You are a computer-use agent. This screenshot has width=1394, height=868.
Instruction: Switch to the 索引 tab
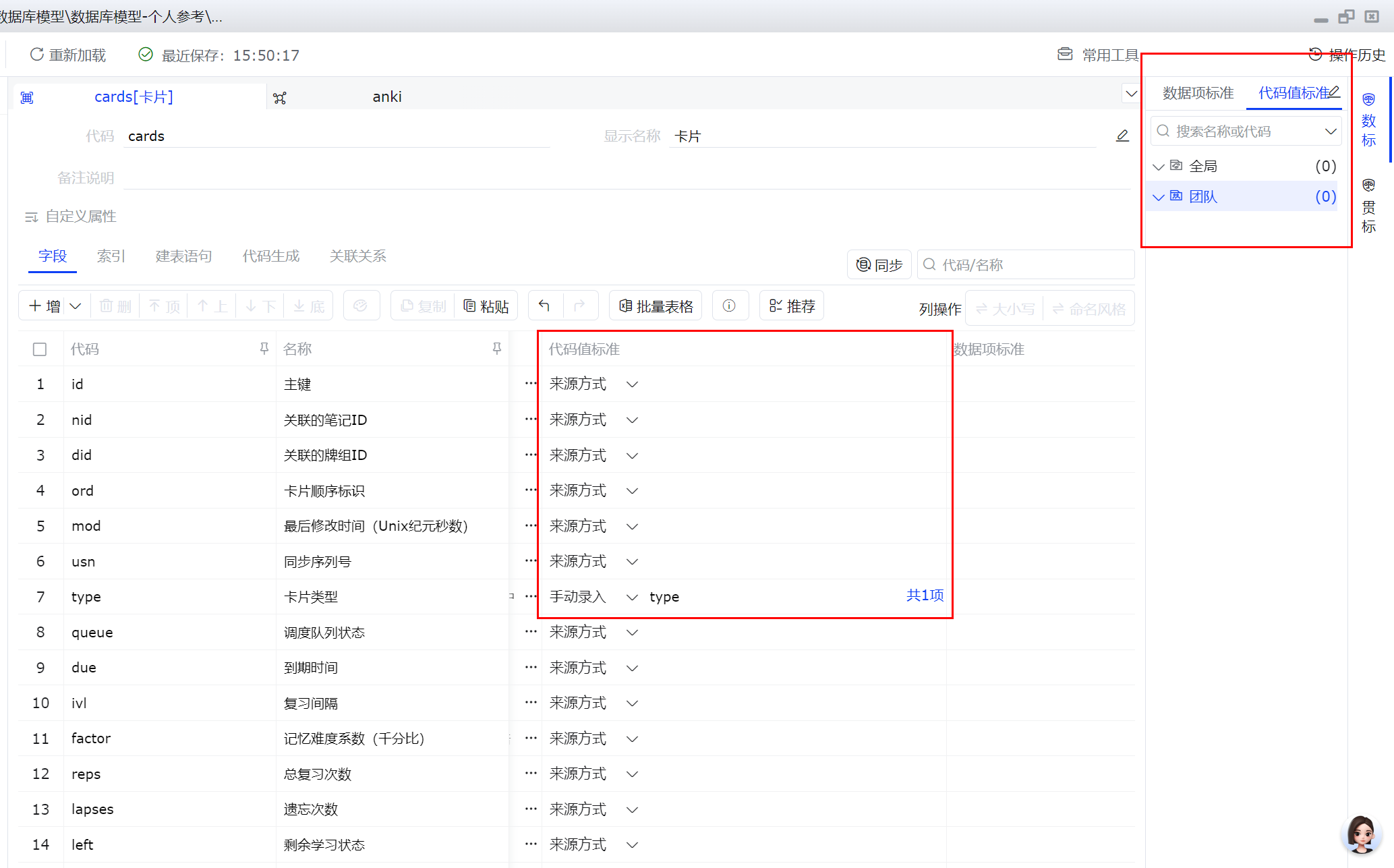tap(111, 256)
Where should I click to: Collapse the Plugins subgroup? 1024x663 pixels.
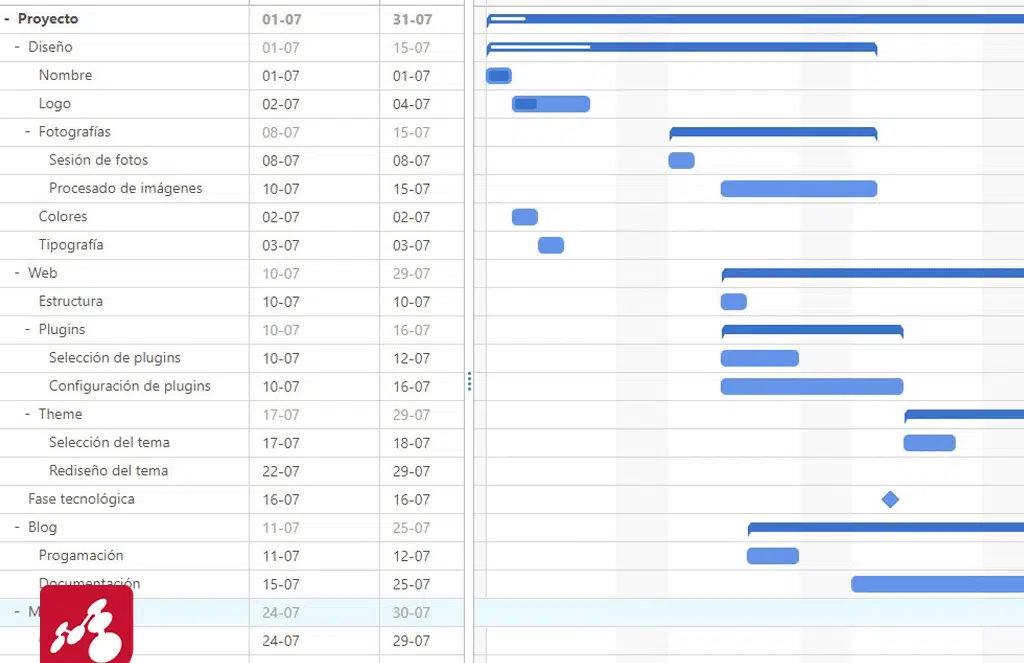pos(28,329)
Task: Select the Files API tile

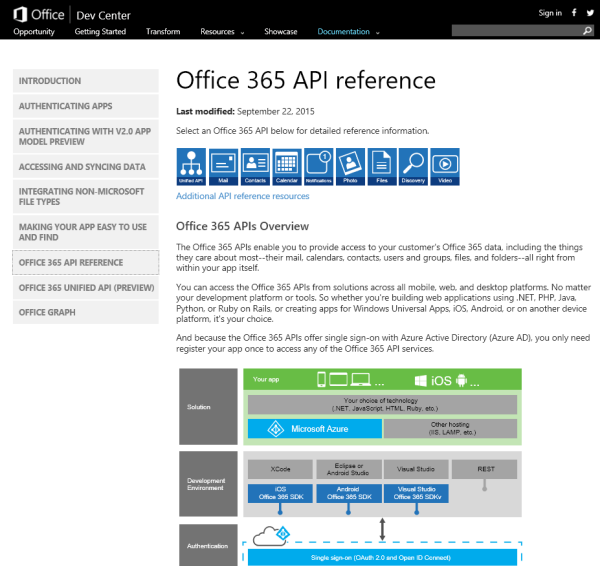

=====

Task description:
Format every line of the items above as a numbered list, leaving out the blank lines and the pictures.

Reply:
1. You are a computer-use agent. This screenshot has width=1394, height=868.
2. Instruction: Switch to the 索引 tab
3. tap(111, 256)
4. Where should I click to: Collapse the Plugins subgroup? 1024x663 pixels.
5. pos(28,329)
6. Task: Select the Files API tile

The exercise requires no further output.